I've sold that particular adjustment tool years ago back in the 80's. I was getting $1.10 then. I'm sure you could get a at least $2.00 now. 8)


----------



## BPturkeys (Sep 13, 2007)

Thanks, but just yesterday, while turning over soil in preparation for my garden, I found an old scope adjusting tool that I lost years ago...my lucky day!


----------



## 2full (Apr 8, 2010)

MY tool is much more valuable. 

I have always used a dime.


----------



## Al Hansen (Sep 7, 2007)

Do you deliver ?


----------



## wyogoob (Sep 7, 2007)

*deliverance*



Al Hansen said:


> Do you deliver ?


Yes, but only to Echo, Morgan and Riverdale.

.


----------



## Fishrmn (Sep 14, 2007)

If Goob would ever pay up, I'd use that quarter.
-O,--O,--O,--O,--O,-

⫸<{{{{{⦇°>


----------



## Critter (Mar 20, 2010)

You would think that with Goob going back to iron sights that he would sell it at a loss.

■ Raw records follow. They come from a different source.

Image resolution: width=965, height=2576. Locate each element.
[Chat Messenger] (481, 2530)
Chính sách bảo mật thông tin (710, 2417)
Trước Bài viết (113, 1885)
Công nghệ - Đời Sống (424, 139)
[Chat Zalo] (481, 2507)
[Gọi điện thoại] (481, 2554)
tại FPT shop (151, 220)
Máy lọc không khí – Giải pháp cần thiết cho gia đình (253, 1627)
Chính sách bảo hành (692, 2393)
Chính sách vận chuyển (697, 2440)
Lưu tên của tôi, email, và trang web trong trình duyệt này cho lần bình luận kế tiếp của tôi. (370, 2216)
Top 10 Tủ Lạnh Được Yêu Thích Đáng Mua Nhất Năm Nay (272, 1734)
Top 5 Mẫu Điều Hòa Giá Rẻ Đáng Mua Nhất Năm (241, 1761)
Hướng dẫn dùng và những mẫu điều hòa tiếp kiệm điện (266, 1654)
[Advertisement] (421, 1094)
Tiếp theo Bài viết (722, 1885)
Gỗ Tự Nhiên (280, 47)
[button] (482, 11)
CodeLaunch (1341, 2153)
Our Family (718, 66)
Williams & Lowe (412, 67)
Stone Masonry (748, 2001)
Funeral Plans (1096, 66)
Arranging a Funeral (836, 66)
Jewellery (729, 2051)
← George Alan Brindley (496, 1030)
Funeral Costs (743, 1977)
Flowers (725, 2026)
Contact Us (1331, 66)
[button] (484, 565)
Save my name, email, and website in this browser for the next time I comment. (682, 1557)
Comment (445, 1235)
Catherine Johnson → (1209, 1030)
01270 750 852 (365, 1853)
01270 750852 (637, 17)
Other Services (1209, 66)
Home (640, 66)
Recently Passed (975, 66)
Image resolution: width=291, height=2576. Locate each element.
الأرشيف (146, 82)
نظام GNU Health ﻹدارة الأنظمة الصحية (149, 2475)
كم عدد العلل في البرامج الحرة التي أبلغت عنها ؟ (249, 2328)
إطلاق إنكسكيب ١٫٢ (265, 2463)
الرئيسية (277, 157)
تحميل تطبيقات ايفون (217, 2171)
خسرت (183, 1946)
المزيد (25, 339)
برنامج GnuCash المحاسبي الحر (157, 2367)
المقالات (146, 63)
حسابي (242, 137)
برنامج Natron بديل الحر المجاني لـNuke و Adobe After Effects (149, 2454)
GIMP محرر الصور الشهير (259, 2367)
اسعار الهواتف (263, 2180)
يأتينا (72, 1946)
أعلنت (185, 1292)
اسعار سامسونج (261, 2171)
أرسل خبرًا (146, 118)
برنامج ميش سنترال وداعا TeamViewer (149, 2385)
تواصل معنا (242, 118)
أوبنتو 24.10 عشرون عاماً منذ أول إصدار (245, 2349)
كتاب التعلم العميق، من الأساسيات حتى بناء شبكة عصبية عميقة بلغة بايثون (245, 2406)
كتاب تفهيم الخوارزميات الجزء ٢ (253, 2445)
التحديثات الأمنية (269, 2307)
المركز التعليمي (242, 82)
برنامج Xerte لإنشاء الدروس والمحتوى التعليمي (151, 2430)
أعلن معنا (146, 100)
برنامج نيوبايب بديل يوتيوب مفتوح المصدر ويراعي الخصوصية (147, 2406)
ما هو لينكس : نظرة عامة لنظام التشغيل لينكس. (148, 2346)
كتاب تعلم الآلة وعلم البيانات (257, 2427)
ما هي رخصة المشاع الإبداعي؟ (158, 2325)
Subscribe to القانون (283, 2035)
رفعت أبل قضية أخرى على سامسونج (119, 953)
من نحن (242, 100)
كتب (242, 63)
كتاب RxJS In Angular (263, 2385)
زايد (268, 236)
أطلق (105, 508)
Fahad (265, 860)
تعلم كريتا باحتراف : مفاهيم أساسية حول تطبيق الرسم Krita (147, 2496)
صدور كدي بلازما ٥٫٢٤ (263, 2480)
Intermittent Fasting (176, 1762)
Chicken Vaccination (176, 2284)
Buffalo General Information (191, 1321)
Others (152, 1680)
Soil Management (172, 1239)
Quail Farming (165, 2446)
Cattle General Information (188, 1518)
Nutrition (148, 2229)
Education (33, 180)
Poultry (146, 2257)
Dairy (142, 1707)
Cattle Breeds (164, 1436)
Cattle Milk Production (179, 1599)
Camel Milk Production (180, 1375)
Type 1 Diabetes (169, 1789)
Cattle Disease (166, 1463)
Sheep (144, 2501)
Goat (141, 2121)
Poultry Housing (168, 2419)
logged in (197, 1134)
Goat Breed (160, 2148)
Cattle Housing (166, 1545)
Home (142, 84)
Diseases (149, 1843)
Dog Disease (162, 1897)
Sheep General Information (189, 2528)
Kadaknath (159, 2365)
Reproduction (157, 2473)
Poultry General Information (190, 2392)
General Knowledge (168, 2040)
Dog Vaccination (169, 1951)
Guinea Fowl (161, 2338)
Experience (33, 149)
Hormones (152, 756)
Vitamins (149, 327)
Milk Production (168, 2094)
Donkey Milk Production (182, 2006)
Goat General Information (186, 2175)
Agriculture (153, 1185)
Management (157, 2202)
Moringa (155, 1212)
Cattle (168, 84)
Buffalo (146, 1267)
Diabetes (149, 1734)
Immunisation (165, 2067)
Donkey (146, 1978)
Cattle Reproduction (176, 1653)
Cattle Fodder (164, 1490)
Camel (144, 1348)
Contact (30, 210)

But then he needs some more funds for his iron sights adjustment tool.


----------



## bowgy (Oct 10, 2007)

Critter said:


> You would think that with Goob going back to iron sights that he would sell it at a loss.
> 
> But then he needs some more funds for his iron sights adjustment tool.


This is what johnnycake uses for a scope adjuster.


----------



## longbow (Mar 31, 2009)

Man, I wish I had a penny for every time I've used one of those to adjust a scope. :mrgreen:


----------



## johnnycake (Jul 19, 2011)

bowgy said:


> This is what johnnycake uses for a scope adjuster.


You beat me to the punch! I seriously have spent lots of time trying to decide how I'm going to "adjust" my scope


----------